Question

The force required just to move a body up an inclined plane is double the force required just to prevent the body sliding down. If the coefficient of friction is 0.25, then the angle of inclination of the plane is

• A. ${\left(tan\right)}^{-1}\left(\frac{3}{4}\right)$
• B. ${\left(tan\right)}^{-1}\left(\frac{1}{4}\right)$
• C. 45°
• D. 30°

Answer 1

Answer: (A)

case (i)

$F_1=Mgsin\theta +f_r$
$=Mg\left(sin\theta +\mu cos\theta \right)$ ... (i)
Case (ii)

$F_2+f_r=Mgsin\theta$
$F_2=Mgcos\theta -\mu Mgcos\theta$
$=Mg\left(sin\theta -\mu cos\theta \right)$ ... (ii)
$F_1=2F_2\left(Given\right)$
From Eqs. (i) and (ii)
$Mg\left(sin\theta +\mu cos\theta \right)=2Mg\left(sin\theta -\mu cos\theta \right)$
$⟹sin\theta +\frac{1}{4}cos\theta =2\left(sin\theta -\frac{1}{4}cos\theta \right)$
$⟹cos\theta \left(\frac{1}{4}+\frac{1}{2}\right)=sin\theta$
$⟹\frac{3}{4}cos\theta =sin\theta$
$⟹tan\theta =\frac{3}{4}$
$⟹tan\theta =\frac{3}{4}$
$⟹\theta ={\left(tan\right)}^{-1}\left(\frac{3}{4}\right)$

_ _ _ _

--- SHORT TASK 1 ---
Express the records from their first line through the line containing "click(x=1130, y=288)" as a JSON list of strings, one string per line, leaving out blank lines.

_ _ _ _

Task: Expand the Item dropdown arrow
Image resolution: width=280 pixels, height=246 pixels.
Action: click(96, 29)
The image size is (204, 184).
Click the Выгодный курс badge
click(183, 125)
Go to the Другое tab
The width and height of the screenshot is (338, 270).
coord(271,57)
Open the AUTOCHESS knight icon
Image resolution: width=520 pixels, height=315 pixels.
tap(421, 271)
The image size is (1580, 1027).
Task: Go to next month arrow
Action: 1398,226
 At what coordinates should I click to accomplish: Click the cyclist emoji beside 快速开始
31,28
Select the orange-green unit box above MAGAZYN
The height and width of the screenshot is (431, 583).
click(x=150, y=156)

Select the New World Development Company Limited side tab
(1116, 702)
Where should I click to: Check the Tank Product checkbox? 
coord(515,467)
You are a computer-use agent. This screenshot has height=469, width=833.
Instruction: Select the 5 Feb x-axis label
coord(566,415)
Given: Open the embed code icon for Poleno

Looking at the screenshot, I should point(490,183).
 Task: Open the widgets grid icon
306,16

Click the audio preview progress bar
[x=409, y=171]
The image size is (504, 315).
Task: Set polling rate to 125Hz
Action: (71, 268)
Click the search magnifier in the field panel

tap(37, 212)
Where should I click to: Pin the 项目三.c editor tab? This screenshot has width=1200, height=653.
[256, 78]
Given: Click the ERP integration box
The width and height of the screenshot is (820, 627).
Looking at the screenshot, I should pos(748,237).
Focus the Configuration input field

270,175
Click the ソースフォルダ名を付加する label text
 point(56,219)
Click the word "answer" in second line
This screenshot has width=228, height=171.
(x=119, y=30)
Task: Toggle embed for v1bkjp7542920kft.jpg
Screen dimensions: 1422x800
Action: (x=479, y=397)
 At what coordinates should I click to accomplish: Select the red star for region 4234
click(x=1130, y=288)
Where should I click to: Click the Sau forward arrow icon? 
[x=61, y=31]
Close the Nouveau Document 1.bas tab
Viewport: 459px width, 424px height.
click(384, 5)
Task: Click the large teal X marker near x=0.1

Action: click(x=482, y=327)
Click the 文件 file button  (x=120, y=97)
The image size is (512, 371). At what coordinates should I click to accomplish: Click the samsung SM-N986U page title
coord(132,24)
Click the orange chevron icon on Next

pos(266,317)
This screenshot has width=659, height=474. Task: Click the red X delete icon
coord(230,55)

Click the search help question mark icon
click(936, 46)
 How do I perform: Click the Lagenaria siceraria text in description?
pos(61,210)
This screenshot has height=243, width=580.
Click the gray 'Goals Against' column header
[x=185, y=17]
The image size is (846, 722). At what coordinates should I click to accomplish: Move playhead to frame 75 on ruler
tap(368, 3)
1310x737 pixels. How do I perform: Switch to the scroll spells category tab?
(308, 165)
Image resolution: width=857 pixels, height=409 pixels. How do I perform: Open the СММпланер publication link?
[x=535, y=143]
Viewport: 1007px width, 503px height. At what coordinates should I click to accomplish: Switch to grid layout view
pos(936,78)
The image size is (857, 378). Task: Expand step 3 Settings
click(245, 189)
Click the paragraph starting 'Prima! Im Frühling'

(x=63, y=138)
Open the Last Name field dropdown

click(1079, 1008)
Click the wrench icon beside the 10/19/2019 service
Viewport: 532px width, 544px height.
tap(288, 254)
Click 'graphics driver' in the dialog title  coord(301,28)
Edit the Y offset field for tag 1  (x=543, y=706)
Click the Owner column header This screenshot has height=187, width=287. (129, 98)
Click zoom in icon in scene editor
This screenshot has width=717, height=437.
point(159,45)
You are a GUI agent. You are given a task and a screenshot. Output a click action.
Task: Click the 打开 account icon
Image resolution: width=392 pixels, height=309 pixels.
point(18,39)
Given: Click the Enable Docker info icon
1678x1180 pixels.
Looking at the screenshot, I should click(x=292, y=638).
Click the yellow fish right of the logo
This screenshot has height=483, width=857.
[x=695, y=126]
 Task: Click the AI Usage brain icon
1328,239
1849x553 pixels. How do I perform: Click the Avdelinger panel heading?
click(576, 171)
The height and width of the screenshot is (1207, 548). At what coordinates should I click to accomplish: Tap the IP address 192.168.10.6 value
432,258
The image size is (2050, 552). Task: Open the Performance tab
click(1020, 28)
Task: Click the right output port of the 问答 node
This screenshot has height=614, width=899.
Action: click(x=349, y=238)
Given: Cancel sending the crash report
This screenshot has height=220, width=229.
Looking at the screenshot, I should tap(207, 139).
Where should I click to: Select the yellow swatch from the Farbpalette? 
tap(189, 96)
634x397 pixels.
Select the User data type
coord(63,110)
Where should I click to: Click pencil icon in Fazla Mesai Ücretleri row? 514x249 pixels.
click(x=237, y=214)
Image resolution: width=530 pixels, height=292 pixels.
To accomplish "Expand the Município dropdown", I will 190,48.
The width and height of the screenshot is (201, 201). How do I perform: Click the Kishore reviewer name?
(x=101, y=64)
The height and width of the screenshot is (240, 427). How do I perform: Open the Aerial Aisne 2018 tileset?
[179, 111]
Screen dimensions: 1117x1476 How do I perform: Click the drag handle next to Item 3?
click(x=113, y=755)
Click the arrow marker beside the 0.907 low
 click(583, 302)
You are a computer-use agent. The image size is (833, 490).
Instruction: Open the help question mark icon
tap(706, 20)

_ _ _ _

--- SHORT TASK 2 ---
Answer these questions about the inclined plane problem, one per line:
(a) What value does it give for the coefficient of friction?
(b) Which option is marked as the answer?
(c) What relation between F1 and F2 does the solution state as given?

--- FULL OUTPUT 1 ---
[
  "Task: Expand the Item dropdown arrow",
  "Image resolution: width=280 pixels, height=246 pixels.",
  "Action: click(96, 29)",
  "The image size is (204, 184).",
  "Click the Выгодный курс badge",
  "click(183, 125)",
  "Go to the Другое tab",
  "The width and height of the screenshot is (338, 270).",
  "coord(271,57)",
  "Open the AUTOCHESS knight icon",
  "Image resolution: width=520 pixels, height=315 pixels.",
  "tap(421, 271)",
  "The image size is (1580, 1027).",
  "Task: Go to next month arrow",
  "Action: 1398,226",
  " At what coordinates should I click to accomplish: Click the cyclist emoji beside 快速开始",
  "31,28",
  "Select the orange-green unit box above MAGAZYN",
  "The height and width of the screenshot is (431, 583).",
  "click(x=150, y=156)",
  "Select the New World Development Company Limited side tab",
  "(1116, 702)",
  "Where should I click to: Check the Tank Product checkbox? ",
  "coord(515,467)",
  "You are a computer-use agent. This screenshot has height=469, width=833.",
  "Instruction: Select the 5 Feb x-axis label",
  "coord(566,415)",
  "Given: Open the embed code icon for Poleno",
  "Looking at the screenshot, I should point(490,183).",
  " Task: Open the widgets grid icon",
  "306,16",
  "Click the audio preview progress bar",
  "[x=409, y=171]",
  "The image size is (504, 315).",
  "Task: Set polling rate to 125Hz",
  "Action: (71, 268)",
  "Click the search magnifier in the field panel",
  "tap(37, 212)",
  "Where should I click to: Pin the 项目三.c editor tab? This screenshot has width=1200, height=653.",
  "[256, 78]",
  "Given: Click the ERP integration box",
  "The width and height of the screenshot is (820, 627).",
  "Looking at the screenshot, I should pos(748,237).",
  "Focus the Configuration input field",
  "270,175",
  "Click the ソースフォルダ名を付加する label text",
  " point(56,219)",
  "Click the word \"answer\" in second line",
  "This screenshot has width=228, height=171.",
  "(x=119, y=30)",
  "Task: Toggle embed for v1bkjp7542920kft.jpg",
  "Screen dimensions: 1422x800",
  "Action: (x=479, y=397)",
  " At what coordinates should I click to accomplish: Select the red star for region 4234",
  "click(x=1130, y=288)"
]

--- FULL OUTPUT 2 ---
(a) 0.25
(b) Option A, the inverse tangent of 3/4
(c) F1 equals 2F2.